Frustrados pelo silêncio do governo no recesso, alguns já falam em adotar a chamada "obstrução branca", que se materializa pela operação-tartaruga na discussão de matérias relevantes para o governo, no apoio seletivo a requerimentos da oposição e na negativa de quórum em plenário.
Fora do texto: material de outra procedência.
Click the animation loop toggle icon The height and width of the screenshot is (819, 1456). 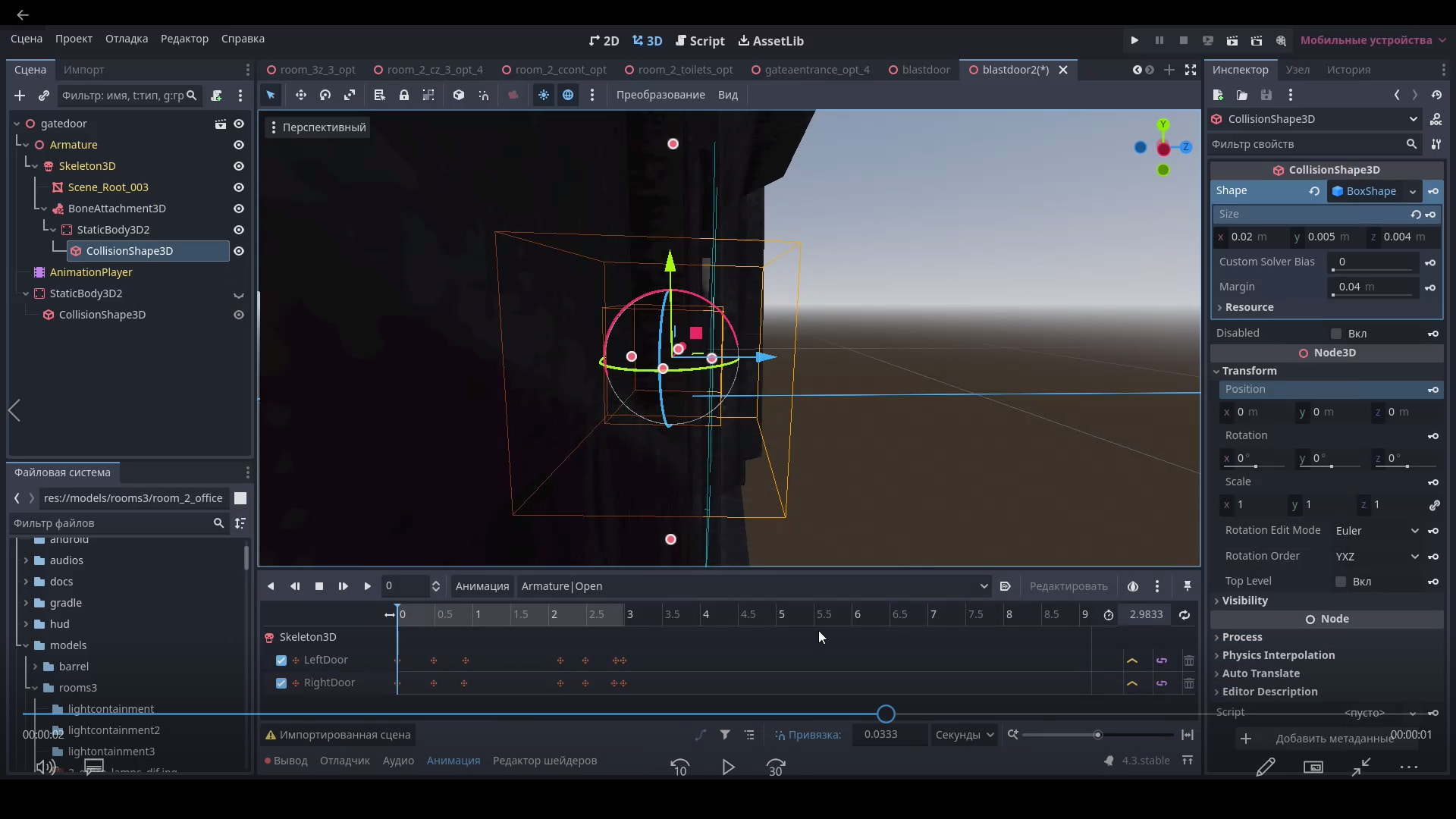point(1184,614)
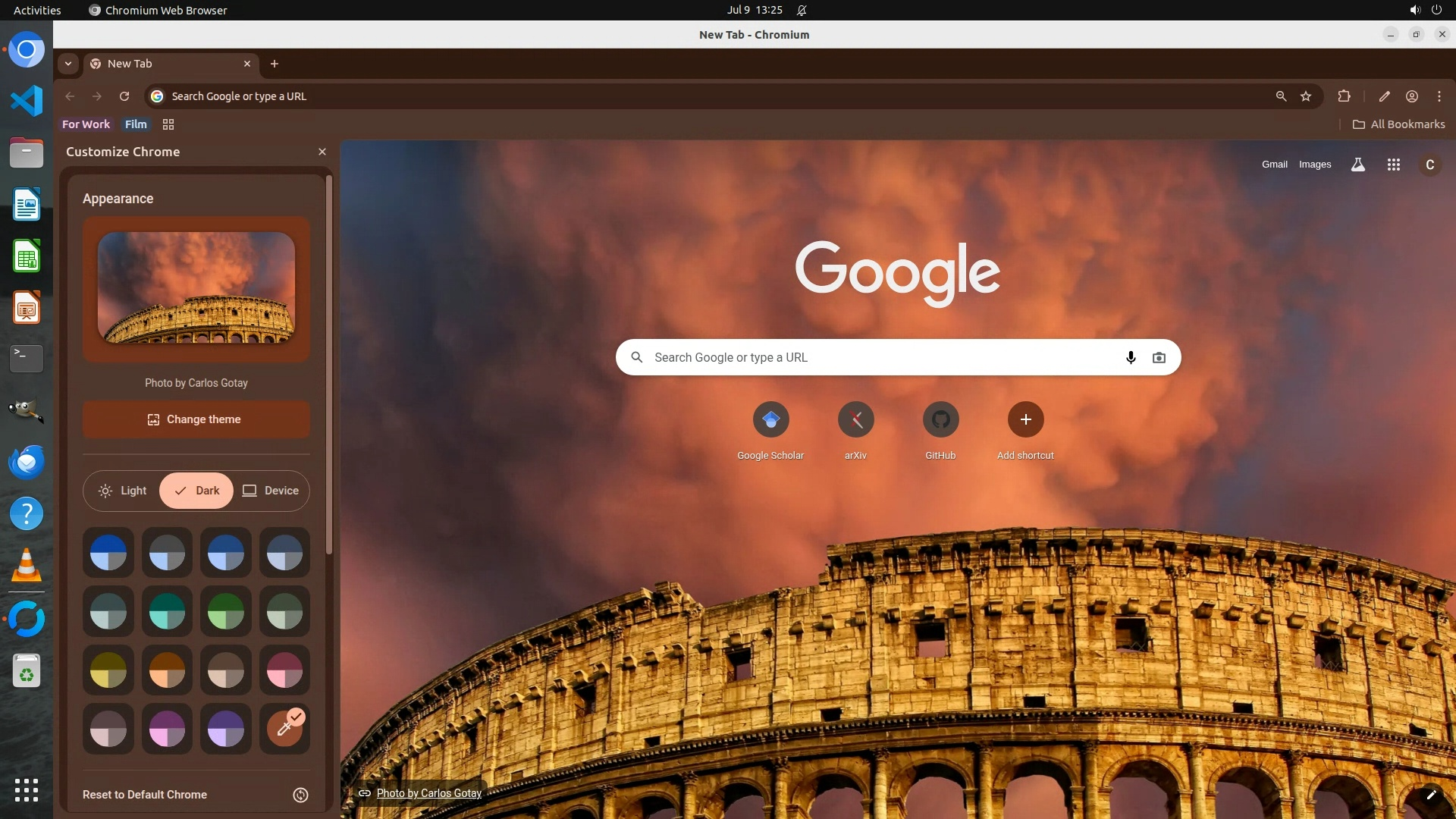Bookmark this tab with star icon
Image resolution: width=1456 pixels, height=819 pixels.
(1306, 96)
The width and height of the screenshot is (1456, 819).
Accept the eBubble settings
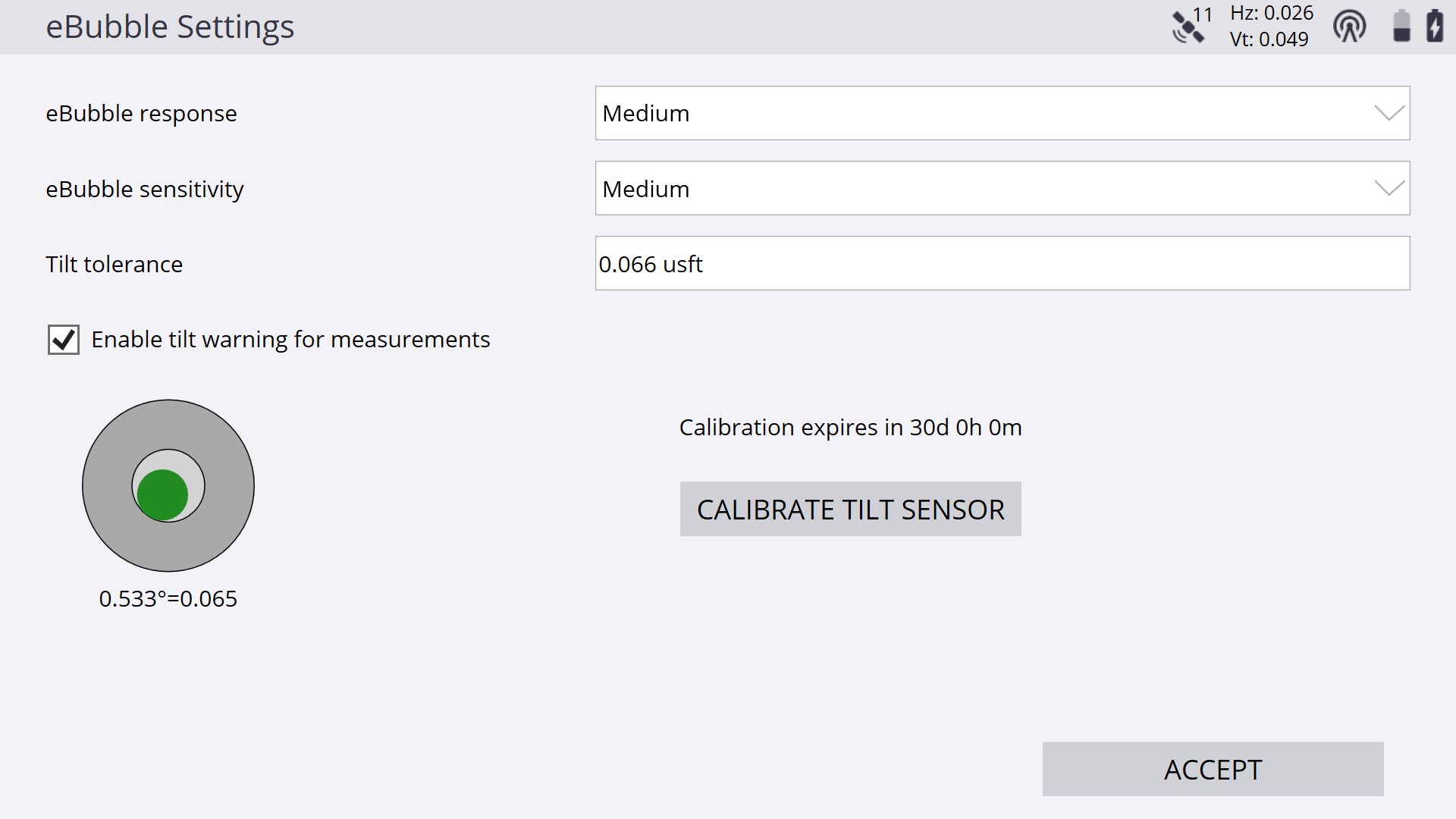click(x=1213, y=769)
No limite, uma retaliação de peso, como definiu um líder pemedebista, que seria a derrubada do veto do ex-presidente Lula à emenda Ibsen, que mudou a regra de partilha dos royalties do petróleo impondo perdas aos Estados produtores.

Quero mais

No embalo do apoio do ex-presidente Fernando Henrique Cardoso à faxina promovida pela presidente Dilma Rousseff nos Transportes, o senador Cristovam Buarque (PDT-DF) forma um grupo de proteção ao governo contra retaliações do PR. Segundo o senador, 15 parlamentares já aderiram ao movimento, alguns, inclusive, signatários da lista de criação da CPI dos Transportes - como Randolfe Rodrigues (PSOL-AP), Pedro Taques (PDT-MT) e Ana Amélia (PP-RS). O grupo defenderá a ação contra a corrupção e pedirá mais: a ampliação da faxina a outros órgãos. Cristovam, que assinou pedido de CPI contra Palocci, condena uma agora nos Transportes.

Em casa

Um poço de mágoas, o PR avalia na terça, em Brasília, os danos com a faxina nos Transportes. O partido perdeu uma máquina de financiar candidatos com a campanha de 2012 em curso. A prévia seria na sexta, em Salvador, no casamento do deputado João Bacelar (PR-BA) com Isabela Suarez, filha do ex-OAS Carlos Suarez. "Tudo em casa", ironizou um velho conhecedor do orçamento.

Blairo na linha

O governo identifica no senador Blairo Maggi (PR-MT) a origem das denúncias contra os ministros Paulo Bernardo, das Comunicações, e Gleisi Hoffmann, da Casa Civil. Mais: acha que Blairo finge empenho para conter o suposto ânimo de vingança do ex-diretor do Dnit, Luiz Antônio Pagot, enquanto ele próprio conspiraria contra o Planalto. Segundo fonte do PT, a denúncia de que a empreiteira Sanchez Tropoloni teria sido favorecida em obras do Dnit em Maringá por ser doadora da campanha de Gleisi Hoffmann ao Senado perde força porque ela foi doadora também do PSDB e do atual governador de Mato Grosso, Silval Barbosa, apoiado por Blairo.

Cautela

Pelo sim, pelo não, o governo trabalha para esvaziar a lista de adesões à CPI dos Transportes. Por isso, quer o ministro Paulo Sérgio Passos a postos para prestar explicações no Congresso sobre a corrupção na pasta.